Chapter 2

The Promise Mending Needle

~9 min read

Chapter 2: The Promise-Mending Needle

The bell above the door rang.

Marguerite looked up from the shelf she had been examining. Each object had a tag. Each tag had handwriting she now recognized as her grandmother's, though she had never seen it before today.

Mr. Cog was already moving toward the door with the smooth efficiency of someone who had done this many times.

A woman stood in the doorway. She was perhaps sixty, with a kind face and a navy cardigan that had been mended at the elbows. She carried a handbag the color of conkers and clutched it with both hands as though it might escape.

"Mrs. Firth," said Mr. Cog. "Come in."

"Is she—" Mrs. Firth stopped. She looked at Marguerite. "Oh. You must be Eudora's granddaughter."

Marguerite nodded. She did not know what else to do.

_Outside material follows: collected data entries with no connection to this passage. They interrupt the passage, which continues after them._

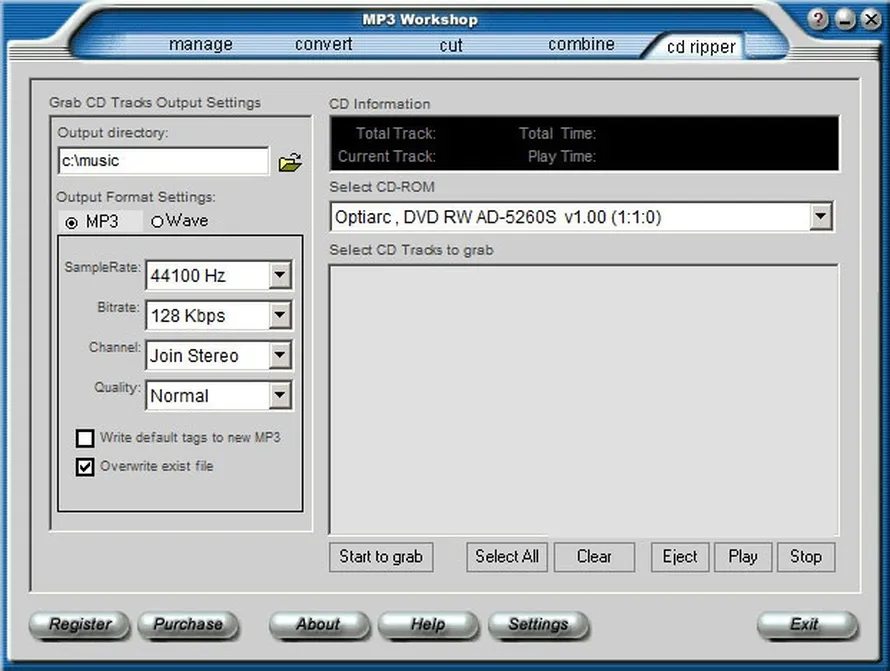Expand the Select CD-ROM drive list
The image size is (890, 671).
pos(822,216)
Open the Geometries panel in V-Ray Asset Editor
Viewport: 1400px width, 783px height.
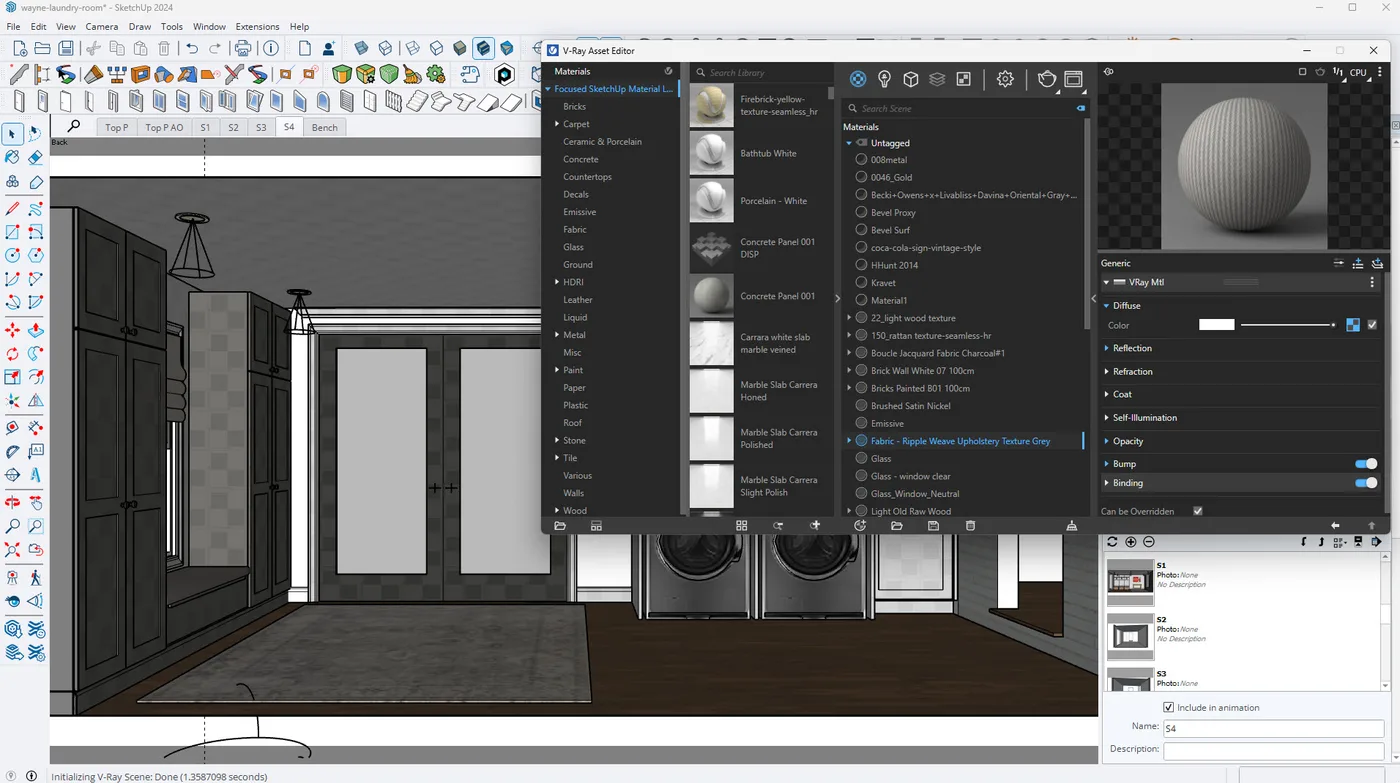click(x=911, y=77)
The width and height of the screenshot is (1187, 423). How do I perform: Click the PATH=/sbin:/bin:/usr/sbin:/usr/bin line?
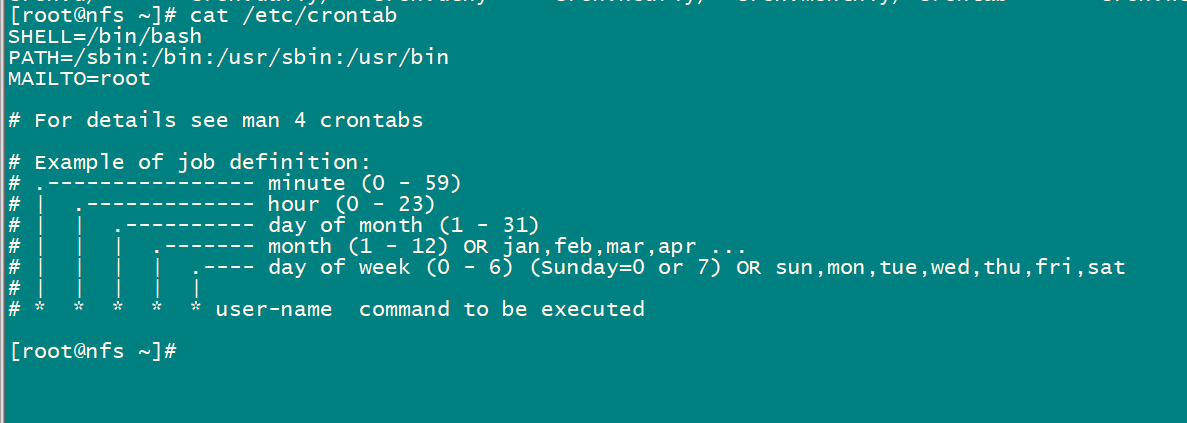coord(229,58)
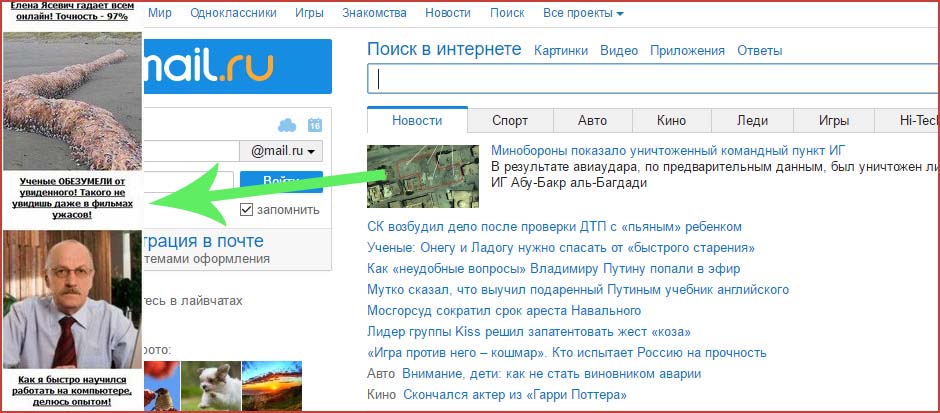
Task: Select the «Игры» news tab
Action: (833, 120)
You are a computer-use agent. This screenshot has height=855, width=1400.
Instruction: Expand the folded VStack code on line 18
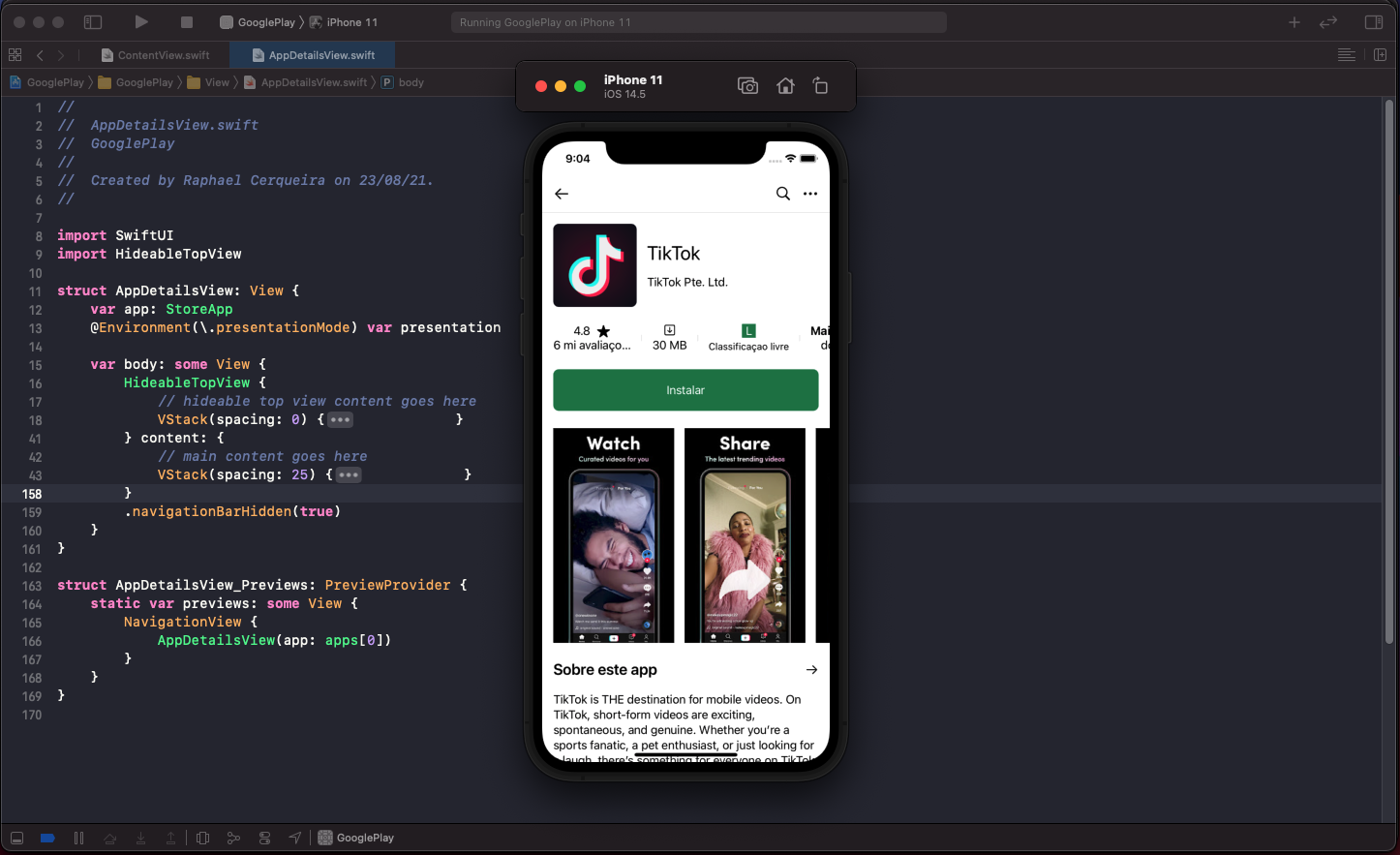(340, 418)
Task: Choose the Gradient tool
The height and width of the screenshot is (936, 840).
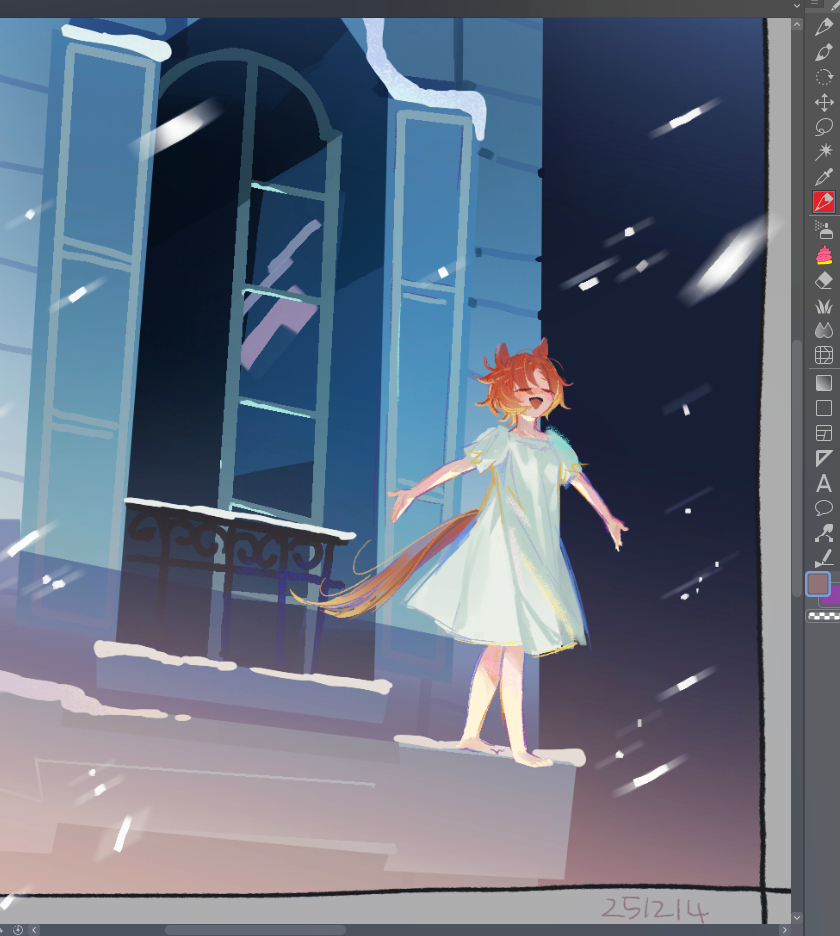Action: (x=824, y=382)
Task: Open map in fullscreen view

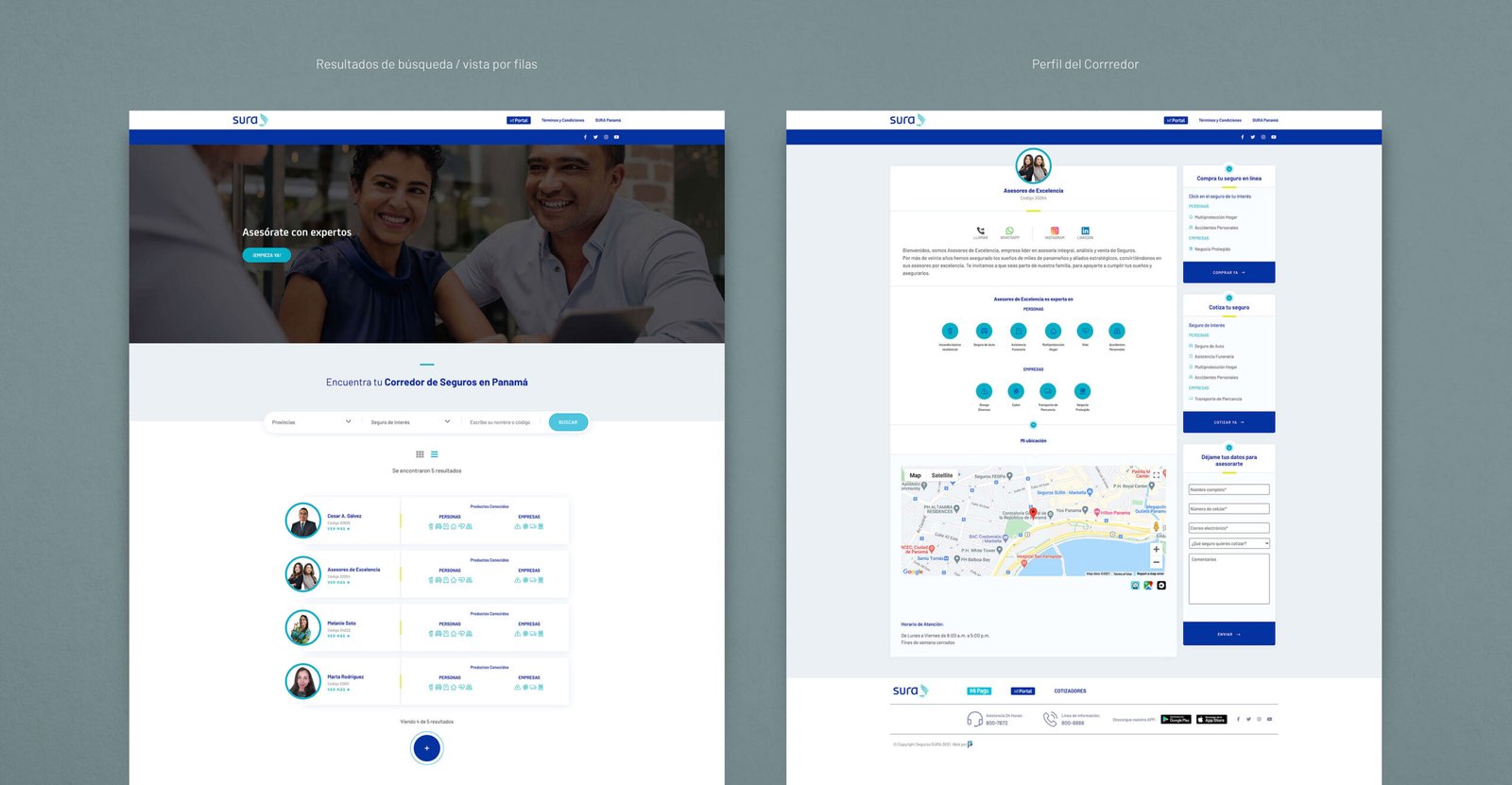Action: [x=1156, y=475]
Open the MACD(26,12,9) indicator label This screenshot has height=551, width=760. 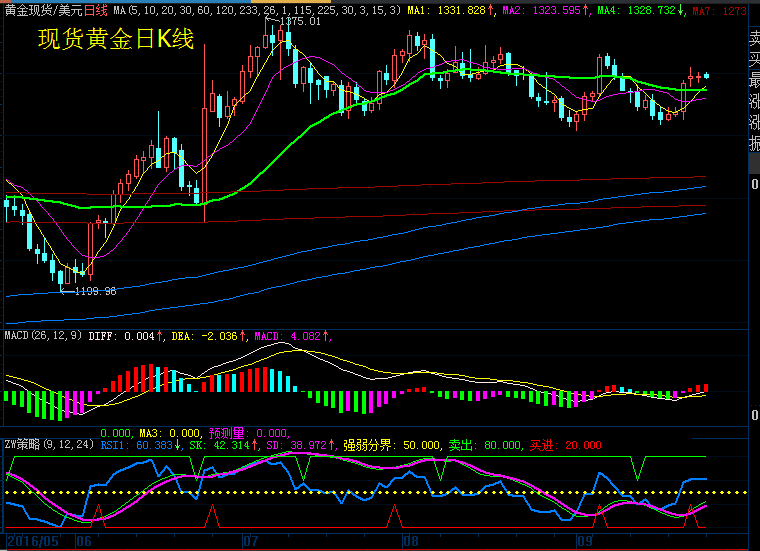click(x=45, y=336)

"I'm Bellamy Firth. I live three doors down." Mrs. Firth's voice was warm and slightly breathless, as though she had been walking quickly. "I brought you biscuits yesterday, but your father said you weren't ready for visitors. Hobnobs. I wasn't certain if you liked Hobnobs, but everyone likes Hobnobs, don't they? Except my sister, but she has opinions about oats."

"Thank you," said Marguerite, because it seemed like the sort of thing one said.

Mrs. Firth smiled, but the smile did not quite reach her eyes.

Mr. Cog waited.

"I came," said Mrs. Firth slowly, "because I need a repair."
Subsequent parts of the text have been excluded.